I have this formula:
$E(X)=$$\sum_{k=1}^n k$$n \choose k$$p^k$$(1-p)^{n-k}$
and I am trying to prove $E=(X)=pn$, by taking the derivative of with respect to y:
$(x+y)^n=$$\sum_{k=0}^n$$n \choose k$$x^{n-k}$$y^k$
Heres what I got:
so first I am going to do a substituation:
$=$$\sum_{k=1}^n $k $n \choose k$$p^k$$(1-p)^{n-k}$
$k$$n \choose k$$=$$k *$ $\frac {n!} {k!(n-k)!}$$=n*$$\frac {(n-1)!} {(k-1)!(n-k)!}$$=n*$${n-1} \choose {k-1}$
Giving me this:
$=n$$\sum_{k=1}^n$ ${n-1} \choose {k-1}$ $p^k$ $(1-p)^{n-k}$
$=n$$\sum_{l=0}^{n-1}$ ${n-1} \choose {l}$ $p^{l+1}$ $(1-p)^{n-1-l}$
$=pn$$\sum_{l=0}^{n-1}$ ${n-1} \choose {l}$ $p^{l}$ $(1-p)^{n-1-l}$ (newton's formula)
$\sum_{l=0}^{n-1}$ ${n-1} \choose {l}$ $p^{l}$ $(1-p)^{n-1-l}$ => $(x+y)^{n-1}$ $x=1-p; y=p$
thus,
we get $pn$
You gave a correct argument using manipulation of binomial coefficients. Here is an argument using derivatives.

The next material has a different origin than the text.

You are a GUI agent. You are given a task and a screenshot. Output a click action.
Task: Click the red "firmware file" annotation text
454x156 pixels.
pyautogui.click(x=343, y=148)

For any fixed $y$, let $$g(x)=(x+y)^n=\sum_0^n \binom{n}{k}x^ky^{n-k}.$$ Then $$g'(x)=n(x+y)^{n-1}=\sum_1^n k\binom{n}{k}x^{k-1}y^{n-k},$$ and therefore $$xn(x+y)^{n-1}=\sum_1^n k\binom{n}{k}x^ky^{n-k}.$$ Now put $x=p$ and $y=1-p$.